In the 2018 Senate elections, Imran said he came to know that 20 PTI lawmakers had sold their votes after taking money.
“We expelled the 20 members but then I saw that it wasn’t just me saying this, but the two main parties that signed the Charter of Democracy — the PML-N and PPP — had agreed that there should be open ballot because money is exchanged in the Senate elections,” he added, saying PML-N leaders later also issued similar statements.
In view of the above, the premier said, the PTI presented a bill in the parliament seeking open ballot for the Senate polls. “Then we saw it wasn’t happening and the parties which had said that there should be open ballot didn’t support us. We then went to the Supreme Court and a whole case was heard in the SC. [During the hearings,] judges repeatedly asked about money being exchanged, and during that a video came out of MPs taking money ahead of the 2018 Senate elections, so no one had any doubt,” he said.
He noted that while the matter was being heard in the apex court, the Election Commission of Pakistan (ECP) opposed open ballot, while the SC repeatedly said that it was the ECP’s responsibility to conduct honest and transparent elections.

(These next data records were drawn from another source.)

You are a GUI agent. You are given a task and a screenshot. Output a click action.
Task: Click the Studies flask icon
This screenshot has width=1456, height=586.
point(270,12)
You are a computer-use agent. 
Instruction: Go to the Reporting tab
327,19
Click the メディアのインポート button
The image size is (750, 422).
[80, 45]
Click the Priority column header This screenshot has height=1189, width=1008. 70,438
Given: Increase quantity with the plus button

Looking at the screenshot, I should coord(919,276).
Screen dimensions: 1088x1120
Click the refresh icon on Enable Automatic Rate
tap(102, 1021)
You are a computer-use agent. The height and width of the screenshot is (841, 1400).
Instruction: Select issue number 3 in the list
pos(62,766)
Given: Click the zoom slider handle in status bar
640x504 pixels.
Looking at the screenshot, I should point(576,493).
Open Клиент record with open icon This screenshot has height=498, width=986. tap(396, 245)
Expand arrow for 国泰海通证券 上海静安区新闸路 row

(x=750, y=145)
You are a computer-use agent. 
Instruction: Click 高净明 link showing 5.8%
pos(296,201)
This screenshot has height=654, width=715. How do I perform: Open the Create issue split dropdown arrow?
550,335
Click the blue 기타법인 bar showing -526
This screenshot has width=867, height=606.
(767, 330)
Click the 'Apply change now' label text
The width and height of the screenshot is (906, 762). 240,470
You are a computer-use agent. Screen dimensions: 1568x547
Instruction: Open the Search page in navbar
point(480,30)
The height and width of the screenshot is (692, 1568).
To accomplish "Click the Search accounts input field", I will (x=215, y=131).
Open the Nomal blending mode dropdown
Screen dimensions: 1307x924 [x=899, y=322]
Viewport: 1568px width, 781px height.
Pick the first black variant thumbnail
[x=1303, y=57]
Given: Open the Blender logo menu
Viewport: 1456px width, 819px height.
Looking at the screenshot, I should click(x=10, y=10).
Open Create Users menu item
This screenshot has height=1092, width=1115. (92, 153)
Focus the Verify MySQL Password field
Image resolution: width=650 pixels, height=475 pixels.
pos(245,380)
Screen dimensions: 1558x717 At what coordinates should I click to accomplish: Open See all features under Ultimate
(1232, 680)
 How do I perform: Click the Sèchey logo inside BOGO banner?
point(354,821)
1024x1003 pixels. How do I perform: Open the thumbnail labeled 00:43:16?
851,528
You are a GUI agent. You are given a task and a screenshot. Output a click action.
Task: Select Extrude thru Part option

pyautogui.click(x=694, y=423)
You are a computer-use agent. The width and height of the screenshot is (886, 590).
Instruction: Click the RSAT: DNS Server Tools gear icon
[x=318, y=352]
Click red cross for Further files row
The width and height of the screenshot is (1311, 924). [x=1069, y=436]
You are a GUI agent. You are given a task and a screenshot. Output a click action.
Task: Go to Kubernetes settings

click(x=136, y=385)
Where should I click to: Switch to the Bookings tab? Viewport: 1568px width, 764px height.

“All the parties of the PDM (Pakistan Democratic Movement) then united and said together that there should be secret ballot when they all said in the past that there should be open ballot.
“Now I ask all of you, what in your opinion was the reason [for their stance]?” Prime Minister Imran asked the nation. “These parties wanted an open ballot before, then why did they all now stress on secret ballot?”
Radio Pakistan earlier quoted the Prime Minister’s Office as saying that the premier was “likely to take the nation into confidence on the prevailing political situation in the country”.
After staging an upset in the Senate elections, the opposition parties have managed to retain their majority in the upper house of parliament and are now hopeful of getting the top offices of chairman and deputy chairman for which elections through secret balloting will be held on March 12.
As expected, a hung Senate emerged on 37 seats of the upper house of parliament as the opposition and the ruling alliances now have 53 and 47 members, respectively, in the (now) 100-member Senate.
Hours after the ruling coalition’s candidate Finance Minister Abdul Hafeez Shaikh suffered defeat at the hands of Pakistan Democratic Movement (PDM)’s joint candidate Yousuf Raza Gilani in a major upset, the government announced that Prime Minister Imran would seek a vote of confidence afresh from the National Assembly.